Over the years, the development of chemical products such as synthetic fertilizers and pesticides significantly improved crop productivity. However, the extensive application of such chemical products cause negative impacts on the environment and the ecosystem (Bhandari 2014; Prashar and Shah 2016; Zhang et al. 2018). Thus, modern agriculture is challenged to search for sustainable food sources and ecofriendly methods of improving crop resilience and productivity. In this context, organic products such as plant biostimulants have been described as sustainable alternatives to improve plant growth, nutrient uptake, nutrient use efficiency, tolerance to abiotic stress and/or crop quality (Calvo et al. 2014; du Jardin 2015). The emerging development of innovative sustainable agricultural products has led to the exploitation of microorganisms including microalgae and cyanobacteria as potential bioresources for food and plant biostimulants (Gonçalves 2021; Alvarez et al. 2021). Microalgae (eukaryotic) and cyanobacteria (prokaryotic) are unicellular microscopic photosynthetic organisms that grow in diverse aquatic habitats and even humid soils (Khan et al. 2018). Microalgae and cyanobacteria have been described as high-nutrient food resources (García et al. 2017). Several species are presently exploited for the generation of protein food supplements and nutraceutical products such as Omega-3, astaxanthin and beta-carotene (Nethravathy et al. 2019; Rahman 2020), making them sustainable alternative food resources with health benefits. In agricultural settings, microalgal and cyanobacterial biomass application to farmlands can stabilize the net change in soil organic carbon (C) levels and reduce farmland degradation. Microalgae and cyanobacteria can also produce bioactive substances such as sulfated exopolysaccharides (EPS) and phytohormones that are beneficial for soil structure and plant growth (Gayathri et al. 2015; Abinandan et al. 2019). Microalgae and cyanobacteria extracts improve plant growth and nutrient uptake, contributing to crop growth and yield (Renuka et al. 2018; Alvarez et al. 2021).
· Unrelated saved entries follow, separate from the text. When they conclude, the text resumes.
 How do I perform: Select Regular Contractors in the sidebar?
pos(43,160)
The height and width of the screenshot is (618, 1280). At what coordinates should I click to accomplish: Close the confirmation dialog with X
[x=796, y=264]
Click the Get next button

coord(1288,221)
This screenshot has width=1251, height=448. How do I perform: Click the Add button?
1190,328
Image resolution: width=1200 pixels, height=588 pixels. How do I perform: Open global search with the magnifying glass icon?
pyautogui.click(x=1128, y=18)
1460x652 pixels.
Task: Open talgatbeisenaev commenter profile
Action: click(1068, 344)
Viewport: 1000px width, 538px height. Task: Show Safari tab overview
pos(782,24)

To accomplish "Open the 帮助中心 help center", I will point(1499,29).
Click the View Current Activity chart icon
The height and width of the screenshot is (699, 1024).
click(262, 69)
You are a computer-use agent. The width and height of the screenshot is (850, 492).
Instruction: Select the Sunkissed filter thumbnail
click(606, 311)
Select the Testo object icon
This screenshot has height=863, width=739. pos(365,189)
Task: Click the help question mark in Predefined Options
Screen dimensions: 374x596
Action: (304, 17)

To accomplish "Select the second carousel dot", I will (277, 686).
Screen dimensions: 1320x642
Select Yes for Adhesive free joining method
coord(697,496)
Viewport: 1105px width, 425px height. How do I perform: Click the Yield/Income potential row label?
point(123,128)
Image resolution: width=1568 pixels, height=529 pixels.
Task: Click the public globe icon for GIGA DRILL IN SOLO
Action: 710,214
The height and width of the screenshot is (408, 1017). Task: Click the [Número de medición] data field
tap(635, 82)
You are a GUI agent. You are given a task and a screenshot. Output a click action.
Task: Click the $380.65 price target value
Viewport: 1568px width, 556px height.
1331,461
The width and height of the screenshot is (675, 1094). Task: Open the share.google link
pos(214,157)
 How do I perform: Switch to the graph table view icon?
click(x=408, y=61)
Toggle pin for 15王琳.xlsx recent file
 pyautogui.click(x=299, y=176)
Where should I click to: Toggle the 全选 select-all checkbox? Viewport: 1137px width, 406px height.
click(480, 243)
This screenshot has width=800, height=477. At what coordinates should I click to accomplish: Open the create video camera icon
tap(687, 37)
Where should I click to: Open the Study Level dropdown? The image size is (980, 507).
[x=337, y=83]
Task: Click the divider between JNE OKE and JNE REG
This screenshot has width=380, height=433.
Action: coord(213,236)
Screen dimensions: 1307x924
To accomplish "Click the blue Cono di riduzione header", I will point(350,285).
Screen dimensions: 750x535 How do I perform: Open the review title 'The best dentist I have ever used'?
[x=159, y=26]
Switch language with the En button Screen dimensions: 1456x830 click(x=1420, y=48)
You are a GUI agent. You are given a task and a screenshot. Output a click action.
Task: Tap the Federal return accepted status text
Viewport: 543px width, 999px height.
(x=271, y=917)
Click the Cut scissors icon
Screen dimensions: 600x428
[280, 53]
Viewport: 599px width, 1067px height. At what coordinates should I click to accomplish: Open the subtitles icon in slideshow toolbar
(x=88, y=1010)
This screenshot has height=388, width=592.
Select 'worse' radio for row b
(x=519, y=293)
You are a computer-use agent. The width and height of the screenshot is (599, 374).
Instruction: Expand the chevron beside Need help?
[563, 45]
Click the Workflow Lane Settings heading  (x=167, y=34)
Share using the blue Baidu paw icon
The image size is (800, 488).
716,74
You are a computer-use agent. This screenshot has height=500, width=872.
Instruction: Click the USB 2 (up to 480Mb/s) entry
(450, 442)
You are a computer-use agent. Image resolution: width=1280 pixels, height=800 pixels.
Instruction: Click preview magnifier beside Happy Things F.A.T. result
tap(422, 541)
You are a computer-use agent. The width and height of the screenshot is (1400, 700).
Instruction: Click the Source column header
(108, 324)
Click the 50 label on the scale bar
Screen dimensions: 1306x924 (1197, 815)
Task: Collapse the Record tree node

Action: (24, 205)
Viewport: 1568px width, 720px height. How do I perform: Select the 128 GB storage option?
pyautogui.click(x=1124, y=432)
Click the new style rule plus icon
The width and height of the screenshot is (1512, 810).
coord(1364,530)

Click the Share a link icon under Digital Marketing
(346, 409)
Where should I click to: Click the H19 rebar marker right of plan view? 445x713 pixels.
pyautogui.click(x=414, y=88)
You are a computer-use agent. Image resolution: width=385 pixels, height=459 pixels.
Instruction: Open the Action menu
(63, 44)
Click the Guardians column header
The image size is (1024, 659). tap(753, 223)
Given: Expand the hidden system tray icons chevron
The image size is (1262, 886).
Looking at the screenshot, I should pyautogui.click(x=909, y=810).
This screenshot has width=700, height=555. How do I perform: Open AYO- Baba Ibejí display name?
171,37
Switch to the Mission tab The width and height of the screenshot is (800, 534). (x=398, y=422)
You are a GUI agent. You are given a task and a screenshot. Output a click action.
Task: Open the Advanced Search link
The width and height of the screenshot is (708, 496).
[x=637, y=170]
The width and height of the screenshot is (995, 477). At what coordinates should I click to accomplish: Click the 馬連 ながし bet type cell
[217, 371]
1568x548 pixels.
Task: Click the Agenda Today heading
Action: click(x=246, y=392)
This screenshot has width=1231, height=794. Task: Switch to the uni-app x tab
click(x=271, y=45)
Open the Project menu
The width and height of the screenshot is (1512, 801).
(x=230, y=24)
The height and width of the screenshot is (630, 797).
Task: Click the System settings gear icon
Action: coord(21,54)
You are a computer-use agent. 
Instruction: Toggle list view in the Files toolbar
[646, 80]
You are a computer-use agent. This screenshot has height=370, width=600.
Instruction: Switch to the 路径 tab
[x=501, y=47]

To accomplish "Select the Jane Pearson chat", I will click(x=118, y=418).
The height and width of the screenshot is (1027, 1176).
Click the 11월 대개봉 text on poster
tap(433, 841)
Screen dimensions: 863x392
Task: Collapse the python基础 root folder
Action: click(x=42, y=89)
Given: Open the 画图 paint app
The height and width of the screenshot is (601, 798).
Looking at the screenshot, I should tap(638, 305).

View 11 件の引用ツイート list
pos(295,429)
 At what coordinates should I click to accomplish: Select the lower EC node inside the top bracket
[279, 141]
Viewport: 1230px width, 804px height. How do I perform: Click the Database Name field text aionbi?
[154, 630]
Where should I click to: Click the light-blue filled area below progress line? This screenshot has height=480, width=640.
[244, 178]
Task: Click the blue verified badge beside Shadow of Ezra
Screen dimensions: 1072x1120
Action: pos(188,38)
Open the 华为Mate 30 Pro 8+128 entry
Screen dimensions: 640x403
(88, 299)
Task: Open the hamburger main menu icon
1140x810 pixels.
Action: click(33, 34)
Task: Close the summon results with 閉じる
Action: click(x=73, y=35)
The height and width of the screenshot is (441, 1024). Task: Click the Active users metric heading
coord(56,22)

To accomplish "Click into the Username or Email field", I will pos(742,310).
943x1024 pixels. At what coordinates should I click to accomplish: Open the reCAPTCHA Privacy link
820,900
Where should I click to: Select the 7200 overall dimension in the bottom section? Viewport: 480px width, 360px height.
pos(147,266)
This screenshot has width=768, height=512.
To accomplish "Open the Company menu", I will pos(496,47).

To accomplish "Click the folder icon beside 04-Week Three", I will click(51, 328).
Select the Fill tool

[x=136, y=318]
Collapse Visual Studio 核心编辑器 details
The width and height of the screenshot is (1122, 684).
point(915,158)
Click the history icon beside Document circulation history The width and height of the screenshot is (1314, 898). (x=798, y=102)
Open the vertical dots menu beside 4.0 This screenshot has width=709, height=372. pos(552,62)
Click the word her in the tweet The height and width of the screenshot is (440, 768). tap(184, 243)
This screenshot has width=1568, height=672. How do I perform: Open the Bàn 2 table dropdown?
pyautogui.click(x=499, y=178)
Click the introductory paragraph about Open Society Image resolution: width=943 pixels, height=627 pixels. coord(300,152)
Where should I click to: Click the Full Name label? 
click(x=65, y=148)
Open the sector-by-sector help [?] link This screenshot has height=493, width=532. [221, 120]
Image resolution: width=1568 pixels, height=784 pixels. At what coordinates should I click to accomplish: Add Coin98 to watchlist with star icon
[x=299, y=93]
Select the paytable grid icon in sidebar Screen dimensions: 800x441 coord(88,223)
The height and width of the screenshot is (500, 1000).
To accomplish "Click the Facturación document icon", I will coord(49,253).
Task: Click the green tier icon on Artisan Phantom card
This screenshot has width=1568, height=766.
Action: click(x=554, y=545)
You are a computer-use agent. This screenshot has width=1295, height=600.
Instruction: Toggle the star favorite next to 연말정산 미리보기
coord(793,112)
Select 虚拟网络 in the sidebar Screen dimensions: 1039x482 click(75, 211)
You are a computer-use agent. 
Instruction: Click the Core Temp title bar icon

Microalgae and cyanobacteria can be grown in hydroponic system substrates, fixing carbon dioxide (CO2) through photosynthesis and releasing bioactive compounds such as sulfated EPS and phytohormones into the nutrient substrate (Zhang et al. 2017; Barone et al. 2019).
The present review outlines the nutritional value of microalgae and cyanobacteria as sustainable alternative food resources. This review also discusses how the utilization of microalgae and cyanobacteria can be exploited to help restore degrading or abandoned farmlands. The applications of microalgae and cyanobacteria as remedies for improved soil structure and fertility, and as enhancers of crop productivity and abiotic stress tolerance in agricultural settings are outlined. The review also highlights the use of microalgae and cyanobacteria for optimized crop production in hydroponic co-culture systems.
Microalgae and Cyanobacteria
Microalgae and cyanobacteria are microorganisms that exist in various aquatic and terrestrial ecosystems (Rajvanshi and Sharma 2012), and carry out oxygenic photosynthesis, a high-energy demanding process of water oxidation to molecular oxygen (O2) and reduction of CO2 to organic compounds (Tamagnini et al. 2002). Oxygenic photosynthesis first appeared in the ancestors of present-day cyanobacteria more than 3.7 billion years ago. Cyanobacteria are considered among the oldest life forms on Earth and are the original producers of the Earth's oxygenic atmosphere (Saad and Atia 2014). The close association of cyanobacteria with green algae, green plants and other organisms arose more than 1.2 billion years ago from an early endosymbiosis event where a cyanobacterium was taken up into a heterotrophic organism (Björn and Govindjee 2008). Cyanobacteria were originally classified as blue-green algae (Cyanophyta) under botanical codes (Oren 2014a; Demoulin et al. 2019), until their prokaryotic features were established in the 1960s and a proposal was made to include cyanobacteria within the bacteriological code (Stanier et al. 1978). Cyanobacteria in nature are all oxygenic photoautotrophs, with the possible exception of their capacity for facultative anoxygenic photosynthesis (Lau et al. 2015; Garcia-Pichel et al. 2020). Microalgae and cyanobacteria are capable of producing a broad variety of unique, potent substances (Chu and Phang 2019; Kini et al. 2020).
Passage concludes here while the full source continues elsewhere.